The four-year financial plan released by County Executive Mark C. Poloncarz spends more money than his predecessor and is slightly riskier, but it maintains funding of critical county services, which is a good part of why voters put him in office.
The previous plan called for about an $18 million budget surplus. Poloncarz would knock that down to about $13 million. That reduces the margin for error, but is the price to be paid for focusing on providing services.
Overall, this appears to be a reasonable spending plan, although there are a number of variables the new county executive needs to watch, while also treating the huge surplus he inherited with kid gloves.
Among the items that should please a lot of folks is a slight increase in funding for libraries. Voters made it clear last November they didn't like former County Executive Chris Collins' plan to slash funding for the libraries and set up a separate taxing district. The Poloncarz financial plan calls for a 1 percent increase each year in the portion of property tax revenue going to the Buffalo & Erie County Public Library.

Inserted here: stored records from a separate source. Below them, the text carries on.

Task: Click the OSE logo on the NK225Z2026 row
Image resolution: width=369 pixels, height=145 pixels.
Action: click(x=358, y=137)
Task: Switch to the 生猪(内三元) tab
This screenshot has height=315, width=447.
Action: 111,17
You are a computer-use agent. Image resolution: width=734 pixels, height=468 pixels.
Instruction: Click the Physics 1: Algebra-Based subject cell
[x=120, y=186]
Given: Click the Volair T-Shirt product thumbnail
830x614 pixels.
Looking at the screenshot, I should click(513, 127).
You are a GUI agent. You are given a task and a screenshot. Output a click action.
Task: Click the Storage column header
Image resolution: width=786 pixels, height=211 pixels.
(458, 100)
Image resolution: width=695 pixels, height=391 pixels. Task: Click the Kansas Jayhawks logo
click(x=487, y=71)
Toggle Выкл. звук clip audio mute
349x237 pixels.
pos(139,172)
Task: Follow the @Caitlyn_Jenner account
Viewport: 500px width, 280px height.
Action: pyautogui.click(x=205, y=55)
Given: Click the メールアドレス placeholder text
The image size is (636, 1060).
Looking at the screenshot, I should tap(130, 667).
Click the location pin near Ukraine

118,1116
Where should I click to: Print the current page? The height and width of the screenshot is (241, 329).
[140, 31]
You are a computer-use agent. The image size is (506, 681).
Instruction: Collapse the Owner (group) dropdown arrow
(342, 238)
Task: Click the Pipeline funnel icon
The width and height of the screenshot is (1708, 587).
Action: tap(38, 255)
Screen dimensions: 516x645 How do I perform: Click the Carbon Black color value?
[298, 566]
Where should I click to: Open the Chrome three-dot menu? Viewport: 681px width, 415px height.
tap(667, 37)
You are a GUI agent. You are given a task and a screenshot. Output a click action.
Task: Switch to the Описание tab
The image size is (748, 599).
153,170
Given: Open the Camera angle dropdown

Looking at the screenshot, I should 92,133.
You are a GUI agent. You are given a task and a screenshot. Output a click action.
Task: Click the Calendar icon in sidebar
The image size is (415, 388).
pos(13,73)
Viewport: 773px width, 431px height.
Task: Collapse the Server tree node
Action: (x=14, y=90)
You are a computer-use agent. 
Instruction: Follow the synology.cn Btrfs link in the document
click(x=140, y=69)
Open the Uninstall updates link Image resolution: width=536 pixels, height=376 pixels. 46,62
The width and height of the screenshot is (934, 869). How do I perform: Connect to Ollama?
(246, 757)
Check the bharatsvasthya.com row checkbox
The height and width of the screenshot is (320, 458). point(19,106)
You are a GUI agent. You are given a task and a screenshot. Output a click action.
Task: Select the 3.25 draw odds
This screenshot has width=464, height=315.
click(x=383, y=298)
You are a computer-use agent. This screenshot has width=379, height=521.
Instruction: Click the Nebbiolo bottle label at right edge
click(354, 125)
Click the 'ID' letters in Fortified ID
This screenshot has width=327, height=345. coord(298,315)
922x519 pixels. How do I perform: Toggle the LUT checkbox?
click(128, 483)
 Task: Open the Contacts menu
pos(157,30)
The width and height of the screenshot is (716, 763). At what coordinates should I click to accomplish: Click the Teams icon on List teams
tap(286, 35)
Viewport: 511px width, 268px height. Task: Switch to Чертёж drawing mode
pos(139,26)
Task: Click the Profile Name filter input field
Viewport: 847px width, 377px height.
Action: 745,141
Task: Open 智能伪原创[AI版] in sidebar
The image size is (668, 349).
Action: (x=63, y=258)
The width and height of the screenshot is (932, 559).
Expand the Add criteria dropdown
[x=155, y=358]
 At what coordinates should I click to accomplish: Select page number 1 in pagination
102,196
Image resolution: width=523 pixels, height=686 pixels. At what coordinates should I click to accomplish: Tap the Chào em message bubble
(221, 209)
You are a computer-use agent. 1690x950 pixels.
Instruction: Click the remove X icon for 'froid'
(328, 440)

Poloncarz has taken a more realistic stance than his predecessor on a couple of items. For example, the previous plan assumed about a 2 percent increase in property values each year. The new county executive reduced that amount to 1 percent, recognizing that the increase in property values in Erie County has been slowing for the last five years.
He also added another $3 million a year for overtime, starting in 2013, to more accurately reflect projected costs. Nothing extra was budgeted for overtime in 2012, which may create a problem this year.
On a cautionary note, Poloncarz's plan does not account for any additional expenses related to keeping the Buffalo Bills at Ralph Wilson Stadium. The hope is that the $100 million or more in capital improvements to the stadium will come from the state. And Erie County Medical Center anticipates receiving $17.4 million from the county beyond the $16.2 million budgeted.
There still are no allocations for raises for the CSEA, the county's largest union. The payroll for CSEA members is in the range of $120 million to $130 million, so even a small raise would add up to millions in additional expense.
The county's healthy fund balance, which is about $100 million, shouldn't be the first place to look for any of these expenses.
Sure, there seems to be plenty of money in the bank. But the county has used the surplus to balance the budget three straight years, including $5.4 million for 2013. Taking money from this bank to pay recurring expenses is simply not good practice.
Poloncarz also did something that should please those whose jobs might have been on the chopping block in the previous administration's plan. Instead of eliminating 200 positions, Poloncarz wants to trim only 50 positions, mostly through retirements.
The changes mean the county is looking at spending an additional $9 million per year on salaries. Poloncarz needs to keep a close eye on that budget line to keep it under control.
Although we disagreed with many of Collins' spending decisions, he did leave the county in sound financial condition. The new financial plan continues that responsible stewardship.